En 2026, Alain Passard parle d’un « nouveau chapitre légumier » ouvert à L’Arpège, un chapitre qu’il réécrit sans cesse depuis son audacieux virage vers le « tout légume » entamé en 2001, une rupture radicale qui a redéfini la haute gastronomie mondiale. « Le jardin m’apprend le temps », confie-t-il. Rôtisseur de formation, ayant obtenu ses deux premières étoiles à seulement 26 ans au Duc d’Enghein, il applique désormais le feu et la flamme à la racine avec la précision d’un sculpteur.

« Chaque saison me dicte une émotion différente. »

Au printemps, il cherche la vivacité, la pousse tendre, l’éclat vert. En été, il travaille la maturité, la chair juteuse, les rouges solaires. À l’automne, il explore les notes toastées, les rondeurs terriennes. L’hiver, enfin, lui offre la profondeur, la racine, la concentration. Cette rotation permanente renouvelle la création, oblige à composer autrement, à changer de rythme, à déplacer les accents. À L’Arpège, le légume est une mesure qui revient, transformée, enrichie, transposée d’une saison à l’autre.

Le velouté de topinambours et betterave ouvre le bal en prélude soyeux : rondeur terrienne, vibrato légèrement sucré, profondeur presque boisée. Les poireaux à l’étuvée enchaînent en andante délicat, fondants sans mollesse, relevés d’une pointe saline qui agit comme une note claire au milieu des graves. Chaque assiette joue sur les couleurs franches, pourpres, verts intenses, blancs nacrés, et sur des textures superposées, comme des accords plaqués avec harmonie.

Le « plissé », terrine sculpturale, déroule ses strates comme un motif répété, alternant fermeté et moelleux dans un contrepoint parfaitement maîtrisé.
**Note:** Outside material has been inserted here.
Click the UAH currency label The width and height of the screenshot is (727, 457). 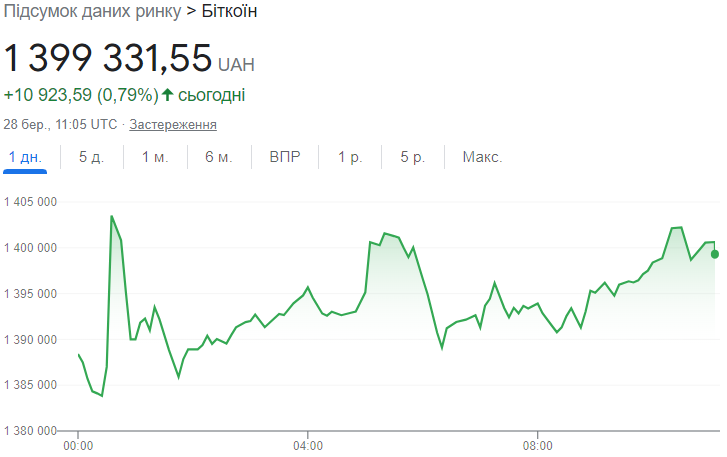[x=237, y=65]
La salade carottes-pomme, électrisée par un pralin d’amandes de Majorque, apporte un staccato croquant, une percussion douce qui réveille le palais. Puis vient le risotto de céleri, nappé d’une sauce truffe : un largo enveloppant, presque orchestral, où le céleri devient velours et la truffe une ligne de basse persistante. Le consommé chaud de poireau, carotte blanche et pomme agit comme un intermezzo limpide, clair comme une note tenue, révélant la pureté du légume sans artifice.

Le final se déploie avec l’oignon farci aux châtaignes et herbes, escorté de lentilles béluga et de légumes rôtis. Là, le rythme s’accélère : la douceur sucrée de l’oignon, la mâche des lentilles, la tension légèrement caramélisée des légumes créent un véritable mouvement en bouche. Celui qui a racheté L’Archestrate à son maître Alain Senderens en 1986 pour en faire L’Arpège prouve qu’il a gagné en fougue.

Chez Alain Passard, l’assiette est une célébration du plaisir pur, une offrande généreuse où chaque légume est traité avec une infinie tendresse. Issus de ses propres jardins, ces trésors de la terre sont offerts au convive dans une profusion de saveurs et de textures, témoignant d’une volonté constante de combler et d’éveiller les sens. On quitte la table l’esprit nourri par cet hédonisme végétal avec le sentiment d’un privilège assumé.